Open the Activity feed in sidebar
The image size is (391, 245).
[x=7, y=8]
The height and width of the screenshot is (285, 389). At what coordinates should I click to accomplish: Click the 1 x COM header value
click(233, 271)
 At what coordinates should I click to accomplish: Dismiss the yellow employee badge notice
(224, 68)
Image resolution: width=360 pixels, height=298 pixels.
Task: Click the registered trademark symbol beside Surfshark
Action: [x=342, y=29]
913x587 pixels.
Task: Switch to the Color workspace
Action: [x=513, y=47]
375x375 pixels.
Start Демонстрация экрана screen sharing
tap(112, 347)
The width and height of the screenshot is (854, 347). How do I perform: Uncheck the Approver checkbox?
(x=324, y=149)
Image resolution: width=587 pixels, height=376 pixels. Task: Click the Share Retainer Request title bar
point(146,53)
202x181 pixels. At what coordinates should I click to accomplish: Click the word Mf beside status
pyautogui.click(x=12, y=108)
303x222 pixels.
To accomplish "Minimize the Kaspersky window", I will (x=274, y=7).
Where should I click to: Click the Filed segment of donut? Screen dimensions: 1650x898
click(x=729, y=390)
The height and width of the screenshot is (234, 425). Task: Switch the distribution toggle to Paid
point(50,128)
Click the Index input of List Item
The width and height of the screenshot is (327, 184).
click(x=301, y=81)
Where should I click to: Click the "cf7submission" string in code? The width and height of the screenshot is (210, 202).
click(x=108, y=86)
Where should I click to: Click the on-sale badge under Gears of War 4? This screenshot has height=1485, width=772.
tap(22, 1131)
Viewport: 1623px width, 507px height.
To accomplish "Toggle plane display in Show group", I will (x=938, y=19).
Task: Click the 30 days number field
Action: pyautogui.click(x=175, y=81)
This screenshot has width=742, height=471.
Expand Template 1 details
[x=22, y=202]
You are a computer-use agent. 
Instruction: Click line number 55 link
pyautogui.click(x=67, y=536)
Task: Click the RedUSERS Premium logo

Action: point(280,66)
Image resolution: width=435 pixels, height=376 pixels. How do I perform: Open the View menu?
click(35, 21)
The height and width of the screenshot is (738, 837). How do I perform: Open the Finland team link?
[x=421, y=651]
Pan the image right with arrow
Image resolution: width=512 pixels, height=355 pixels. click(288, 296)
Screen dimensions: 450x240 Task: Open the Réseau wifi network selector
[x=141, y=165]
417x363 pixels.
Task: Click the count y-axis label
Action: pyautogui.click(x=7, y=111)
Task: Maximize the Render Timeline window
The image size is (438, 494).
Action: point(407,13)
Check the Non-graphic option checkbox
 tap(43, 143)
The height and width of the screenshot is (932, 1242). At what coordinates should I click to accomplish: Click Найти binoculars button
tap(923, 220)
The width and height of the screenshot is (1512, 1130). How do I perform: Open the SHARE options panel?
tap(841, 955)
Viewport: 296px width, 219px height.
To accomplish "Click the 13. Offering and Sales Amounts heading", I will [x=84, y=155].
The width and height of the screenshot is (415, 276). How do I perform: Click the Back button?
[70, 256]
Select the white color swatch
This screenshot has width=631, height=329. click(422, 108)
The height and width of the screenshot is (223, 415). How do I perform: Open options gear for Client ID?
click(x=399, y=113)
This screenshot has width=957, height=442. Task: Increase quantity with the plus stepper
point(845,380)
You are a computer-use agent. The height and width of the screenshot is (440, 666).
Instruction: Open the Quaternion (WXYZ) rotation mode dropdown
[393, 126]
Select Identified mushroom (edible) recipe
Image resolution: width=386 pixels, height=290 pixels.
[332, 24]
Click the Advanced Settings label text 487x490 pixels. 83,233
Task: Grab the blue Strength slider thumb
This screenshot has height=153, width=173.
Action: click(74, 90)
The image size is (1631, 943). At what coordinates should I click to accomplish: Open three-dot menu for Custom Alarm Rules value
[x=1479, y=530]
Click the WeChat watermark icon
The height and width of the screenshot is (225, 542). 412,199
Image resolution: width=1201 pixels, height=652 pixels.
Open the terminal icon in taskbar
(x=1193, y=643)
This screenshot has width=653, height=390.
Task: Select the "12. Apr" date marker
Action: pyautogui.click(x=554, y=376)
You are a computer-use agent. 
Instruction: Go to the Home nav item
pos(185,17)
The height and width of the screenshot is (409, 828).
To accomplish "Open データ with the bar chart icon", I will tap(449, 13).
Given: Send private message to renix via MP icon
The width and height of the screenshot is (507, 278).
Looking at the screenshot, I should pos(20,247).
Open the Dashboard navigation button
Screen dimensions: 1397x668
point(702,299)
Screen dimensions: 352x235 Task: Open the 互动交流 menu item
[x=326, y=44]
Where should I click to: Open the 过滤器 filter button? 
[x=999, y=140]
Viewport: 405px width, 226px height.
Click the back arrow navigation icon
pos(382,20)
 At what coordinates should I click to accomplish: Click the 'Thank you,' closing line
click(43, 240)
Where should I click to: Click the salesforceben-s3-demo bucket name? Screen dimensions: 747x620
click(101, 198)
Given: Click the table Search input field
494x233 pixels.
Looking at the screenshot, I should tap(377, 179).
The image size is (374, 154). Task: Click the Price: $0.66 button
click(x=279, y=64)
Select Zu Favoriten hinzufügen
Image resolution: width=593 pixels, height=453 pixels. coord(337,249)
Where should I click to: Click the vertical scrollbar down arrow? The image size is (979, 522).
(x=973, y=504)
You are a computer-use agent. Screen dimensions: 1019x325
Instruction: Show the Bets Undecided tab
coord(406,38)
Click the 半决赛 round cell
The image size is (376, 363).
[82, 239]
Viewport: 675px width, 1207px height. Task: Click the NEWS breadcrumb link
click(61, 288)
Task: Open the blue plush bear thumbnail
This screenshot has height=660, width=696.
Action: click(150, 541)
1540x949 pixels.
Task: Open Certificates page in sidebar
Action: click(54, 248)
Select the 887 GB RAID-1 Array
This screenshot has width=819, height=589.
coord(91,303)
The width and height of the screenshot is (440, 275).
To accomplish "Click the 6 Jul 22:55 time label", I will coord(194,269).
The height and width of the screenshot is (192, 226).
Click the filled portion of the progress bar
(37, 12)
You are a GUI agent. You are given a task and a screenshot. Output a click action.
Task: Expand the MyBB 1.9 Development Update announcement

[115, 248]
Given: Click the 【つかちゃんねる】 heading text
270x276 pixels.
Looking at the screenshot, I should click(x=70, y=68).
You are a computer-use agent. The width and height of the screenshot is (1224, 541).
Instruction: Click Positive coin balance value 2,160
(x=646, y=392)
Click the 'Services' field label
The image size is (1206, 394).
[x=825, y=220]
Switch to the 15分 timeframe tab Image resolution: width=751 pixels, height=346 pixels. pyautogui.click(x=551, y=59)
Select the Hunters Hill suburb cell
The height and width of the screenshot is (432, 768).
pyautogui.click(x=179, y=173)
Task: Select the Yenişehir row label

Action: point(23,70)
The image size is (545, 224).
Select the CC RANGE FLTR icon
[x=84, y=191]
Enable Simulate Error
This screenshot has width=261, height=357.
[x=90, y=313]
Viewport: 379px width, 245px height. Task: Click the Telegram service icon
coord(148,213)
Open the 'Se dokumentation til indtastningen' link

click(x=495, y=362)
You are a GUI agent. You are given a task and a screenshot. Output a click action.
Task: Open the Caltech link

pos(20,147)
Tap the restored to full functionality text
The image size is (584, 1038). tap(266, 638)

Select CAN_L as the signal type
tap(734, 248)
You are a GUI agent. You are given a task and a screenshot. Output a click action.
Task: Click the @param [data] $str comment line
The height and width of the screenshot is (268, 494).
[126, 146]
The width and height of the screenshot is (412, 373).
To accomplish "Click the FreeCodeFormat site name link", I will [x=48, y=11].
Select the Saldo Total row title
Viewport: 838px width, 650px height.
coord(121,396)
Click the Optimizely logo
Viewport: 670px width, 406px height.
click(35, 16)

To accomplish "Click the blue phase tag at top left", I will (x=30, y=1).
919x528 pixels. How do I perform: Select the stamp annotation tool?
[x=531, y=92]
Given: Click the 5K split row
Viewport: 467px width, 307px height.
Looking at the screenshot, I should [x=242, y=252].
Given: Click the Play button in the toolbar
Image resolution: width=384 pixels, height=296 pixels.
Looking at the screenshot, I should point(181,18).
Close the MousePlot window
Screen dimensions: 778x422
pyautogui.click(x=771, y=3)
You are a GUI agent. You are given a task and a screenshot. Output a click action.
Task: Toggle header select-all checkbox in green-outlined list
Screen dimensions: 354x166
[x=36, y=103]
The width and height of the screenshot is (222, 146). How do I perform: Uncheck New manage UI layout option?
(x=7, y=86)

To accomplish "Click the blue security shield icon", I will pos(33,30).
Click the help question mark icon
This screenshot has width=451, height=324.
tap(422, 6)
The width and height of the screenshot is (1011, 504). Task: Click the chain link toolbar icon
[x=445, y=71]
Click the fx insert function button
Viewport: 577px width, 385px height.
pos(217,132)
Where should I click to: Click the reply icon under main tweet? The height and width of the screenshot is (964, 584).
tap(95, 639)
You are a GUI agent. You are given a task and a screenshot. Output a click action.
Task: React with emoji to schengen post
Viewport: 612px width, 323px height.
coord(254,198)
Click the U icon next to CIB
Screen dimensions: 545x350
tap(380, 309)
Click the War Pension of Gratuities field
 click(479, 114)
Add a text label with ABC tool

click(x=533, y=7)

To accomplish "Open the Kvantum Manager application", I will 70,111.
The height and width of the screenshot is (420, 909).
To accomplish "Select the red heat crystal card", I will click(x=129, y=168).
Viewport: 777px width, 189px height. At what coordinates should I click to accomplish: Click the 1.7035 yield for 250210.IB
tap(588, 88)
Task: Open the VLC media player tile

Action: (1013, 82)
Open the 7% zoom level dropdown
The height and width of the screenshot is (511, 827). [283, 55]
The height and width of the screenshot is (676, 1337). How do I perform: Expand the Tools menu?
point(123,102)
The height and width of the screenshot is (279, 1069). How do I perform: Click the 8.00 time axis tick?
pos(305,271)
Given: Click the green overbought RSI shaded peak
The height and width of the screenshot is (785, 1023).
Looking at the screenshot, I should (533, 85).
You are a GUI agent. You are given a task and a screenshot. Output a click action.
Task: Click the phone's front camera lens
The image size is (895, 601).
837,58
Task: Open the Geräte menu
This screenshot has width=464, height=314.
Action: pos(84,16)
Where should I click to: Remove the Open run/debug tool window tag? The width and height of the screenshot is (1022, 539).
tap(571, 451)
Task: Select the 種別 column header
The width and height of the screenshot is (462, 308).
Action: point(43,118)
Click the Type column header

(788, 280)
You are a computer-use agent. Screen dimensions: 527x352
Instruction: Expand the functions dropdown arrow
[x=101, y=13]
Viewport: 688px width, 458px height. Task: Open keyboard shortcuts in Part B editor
____________________
PROBLEM DESCRIPTION: How many lines in the records contain the word "input"? Reply with that number only.

EXERCISE RESULT: 2